18 Apr

Que dile?

Teaching in a school where more children speak a language other than English fluently than not comes with a unique set of challenges.  For one, how do you deal with the whole “he said a curse word in Spanish!” accusation?  Really, a lot like you deal with it in English.

But the major challenge is working with children who are very new to learning English.  Consider this…

“Zack” and “Kelly” are both newcomers (in the country less than a year).  Zack came last May and within the last few months has really taken off with his English.  Kelly is much newer, and while her understanding of English is actually pretty good, she’s still very much in the silent phase.  Kelly has been practicing writing sentences in English using sentence starters that include “I like…” and “I don’t like…”  Her “I like…” list is lengthy, but the other only contains one item: “I don’t like Zack.”

The whole class is in the lunch line, and Zack comes up to me, very upset, and explains that “Kelly do this!” [throws elbow through the air and then smacks his chest] “Really hurts!”  So I walk over to Kelly, demonstrate the motion of elbowing a child, and ask her if she did this to Zack.  She shakes her head no.  I ask again, suggesting that it might have been an “accident” (because kids will readily admit to and apologize to accidents, I’ve found).  Kelly has no history of violent behavior, so I’m willing to give her the benefit of the doubt.  I have to repeat a few times, but eventually she begrudgingly nods yes.

I tell her that she needs to say “sorry” to Zack.  She very hesitantly listens and repeats the word “saw-ree”.  I tell her she can say it in Spanish, afterall Zack understands Spanish.  I model by saying “lo siento”.  She looks up at me, “lo siento”.  Me: “No, look at Zack.”  And I point to him.  She continues to look at me and apologize, plainly refusing to look at Zack.  Three or four times pass, and finally I get her to comply.

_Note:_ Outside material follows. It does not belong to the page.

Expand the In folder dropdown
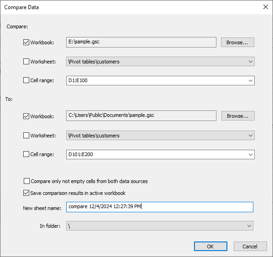click(x=249, y=226)
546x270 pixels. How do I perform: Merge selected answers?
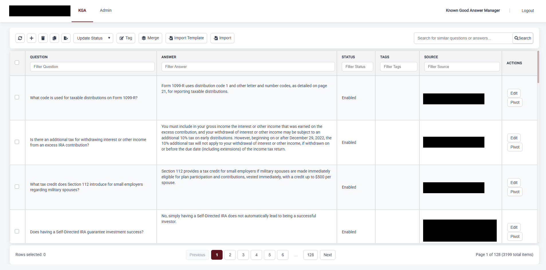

Now, I have a rule in my class that after a fight/argument, the two parties have three choices: shake hands, smile at each other, or hug.  This ensures the disagreement is actually resolved, as kids will rarely do this unless they can get over the problem.

Knowing that this process would be lost on Kelly, I tell the two of them they need to fist bump, which is how we greet each other in the morning and say goodbye in the afternoon.  Kelly is refusing, and I’m trying to get her to do this, finally saying “fist bump or move your clip”.  At this, she turns to “Screech” and says, “Que dile?”

Screech, who is fluent in Spanish, turns to me and says, “She says…” and then proceeds to babble about why she doesn’t want to fist bump Zack.  Now, I don’t know very much Spanish, but that’s not what she said.  I know, because I hear “Que dile?” about a thousand times a day.  I’ve gathered that it means something to the effect of “What did she say?”

And the thing is… I really don’t think Screech was doing this maliciously.  I think he’s really just a terrible listener, and he’s so used to not listening to people, that he fills in with whatever he likes instead.

I call in another kid to translate for her, and eventually, she does fist bump Zack.  The two of them still hate each other, but I’m pretty sure by fifth grade, they’ll be crushing on each other.

Working in a school with such a large Spanish-speaking population does come with challenges.  But sometimes, it’s fun to bust out your middle school Spanish vocabulary when you write a note home to a parent: “pelota de papel”.  And one of my ESL kids was so impressed with me!